More over, I wonder which parameter will be used to compare them... Shapes, standard deviation, skewedness and kurtosis?
Data that appear to follow a unimodal distribution can often be modelled as a mixture of one or two Gaussians. Likewise, data that appear to follow a bimodal distribution may best be modelled sometimes as a mixture of two or three. If you still have the raw data from which the histograms were created then you could use the facilities of sklearn to identify the 'best' mixed Gaussians for your data. There's code in http://www.astroml.org/book_figures/chapter4/fig_GMM_1D.html that shows how.

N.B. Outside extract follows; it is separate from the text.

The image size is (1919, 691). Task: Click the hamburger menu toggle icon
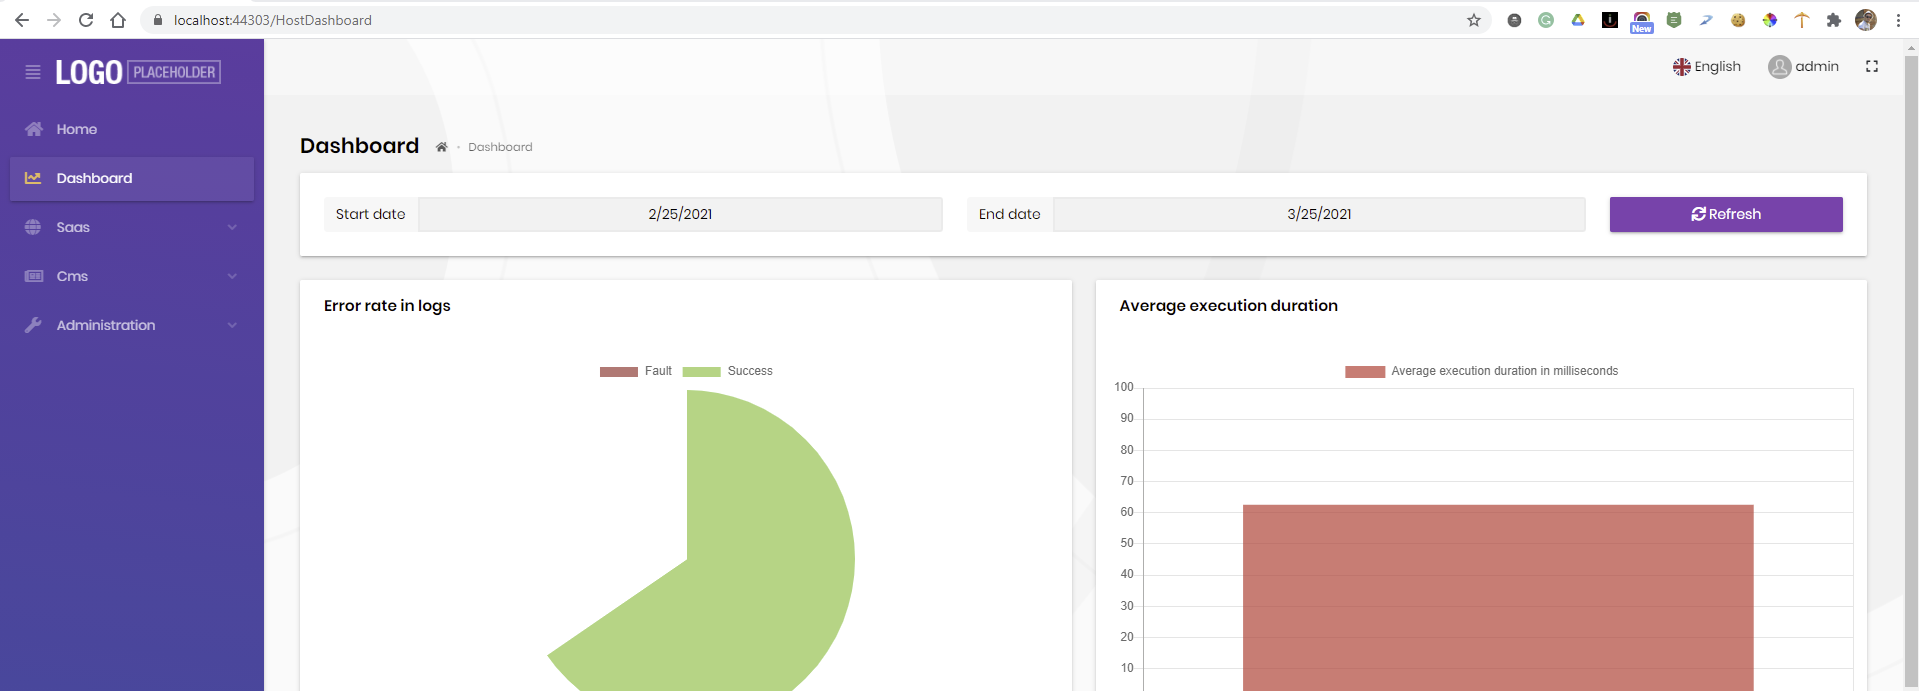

Once you have such a model then you can use the technique shown in that code to generate pseudo-random samples.
I see that the code is:
gmm = GMM(3, n_iter=1)
gmm.means_ = np.array([[-1], [0], [3]])
gmm.covars_ = np.array([[1.5], [1], [0.5]]) ** 2
gmm.weights_ = np.array([0.3, 0.5, 0.2])
Thus it requires a statement of the number of Gaussians in the mixture, with their means, their covariance matrix and a set of weights, which is presumably the relative number of times each of the Gaussians is sampled.
The idea is to call GMM multiple times, once parameters have been set as above, with from one to (say) four Gaussians in the mixture, and then compare the measures of quality available for these models, given the sample, known as aic and bic in order to make a judgement about the best number.